*Work order:* The answer is to consist only of an exact retyping of the lines from the one containing "How do I perform: Expand" to the end of the entries, without pictures.

━━━ Data for processing

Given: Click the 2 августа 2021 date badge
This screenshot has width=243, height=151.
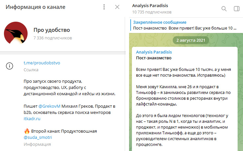Looking at the screenshot, I should (191, 40).
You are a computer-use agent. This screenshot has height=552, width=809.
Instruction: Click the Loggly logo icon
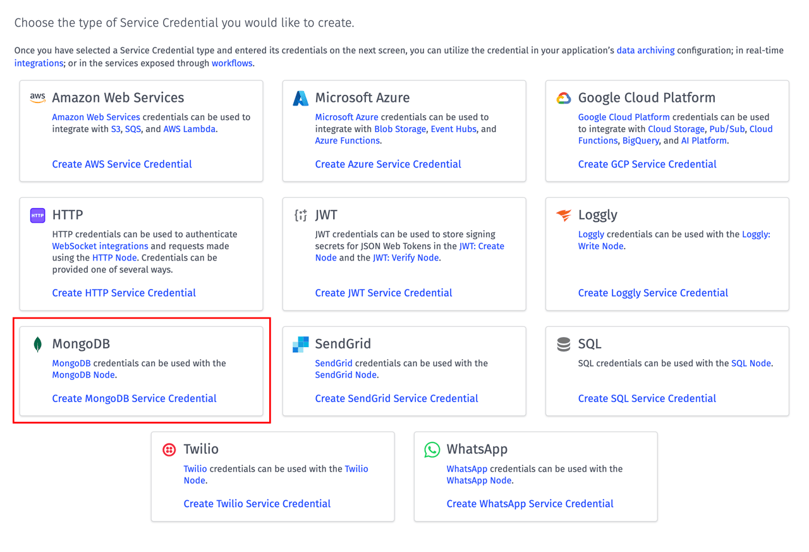(x=563, y=215)
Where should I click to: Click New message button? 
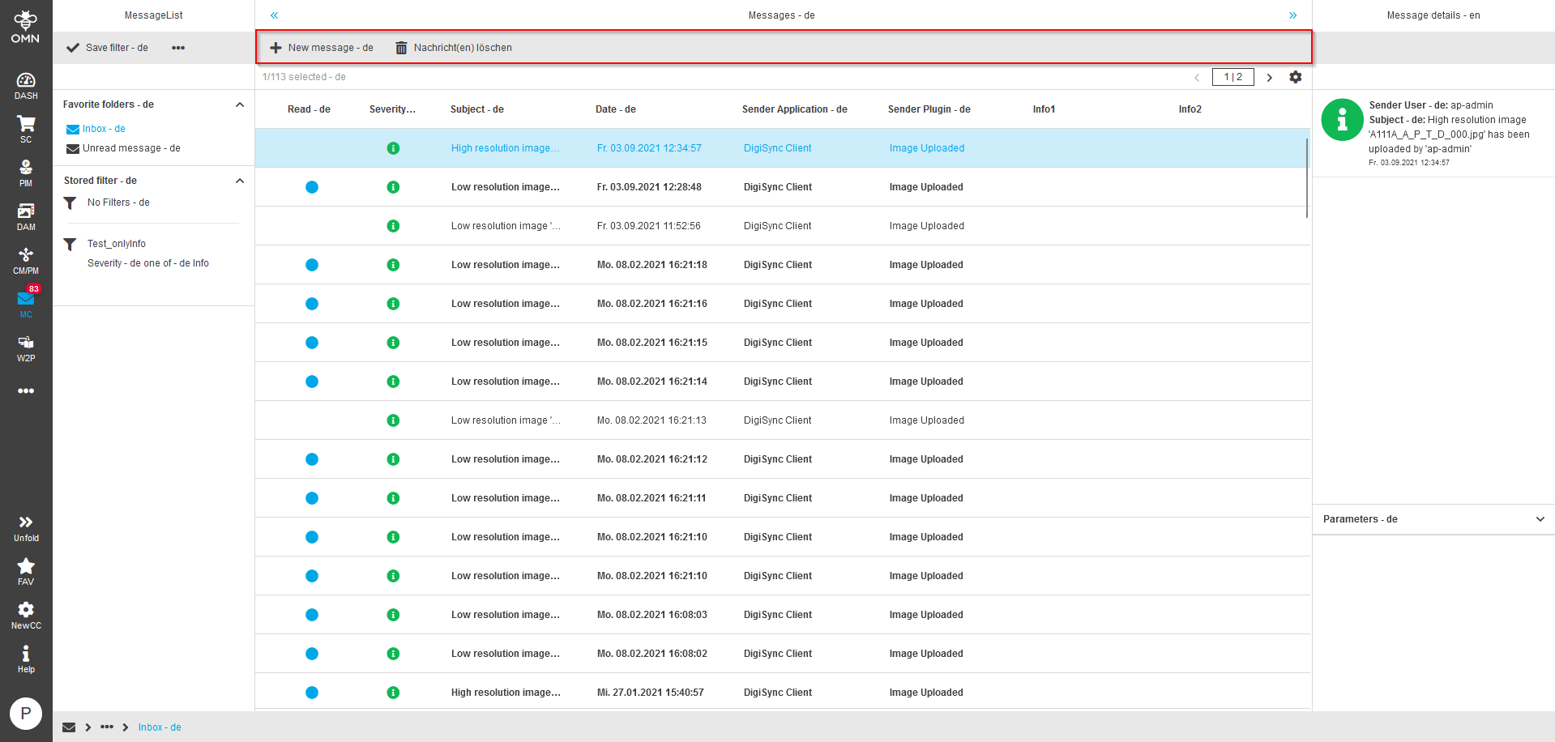click(x=322, y=48)
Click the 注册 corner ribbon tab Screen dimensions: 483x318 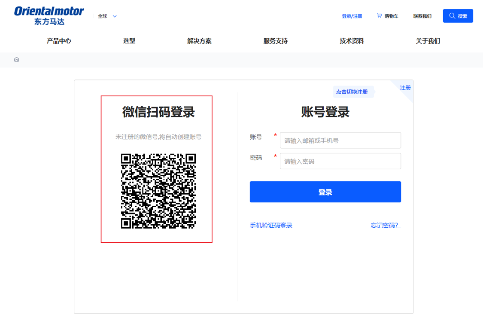click(405, 87)
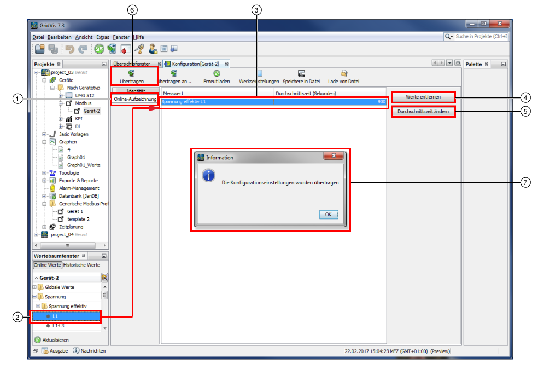Click the Suche in Projekte search field
The image size is (538, 381).
(x=480, y=36)
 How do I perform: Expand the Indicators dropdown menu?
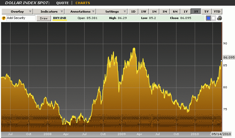(x=49, y=12)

━━━━━━

*Task solution:*
 How do I perform: Expand the Indicators dropdown menu?
(x=49, y=12)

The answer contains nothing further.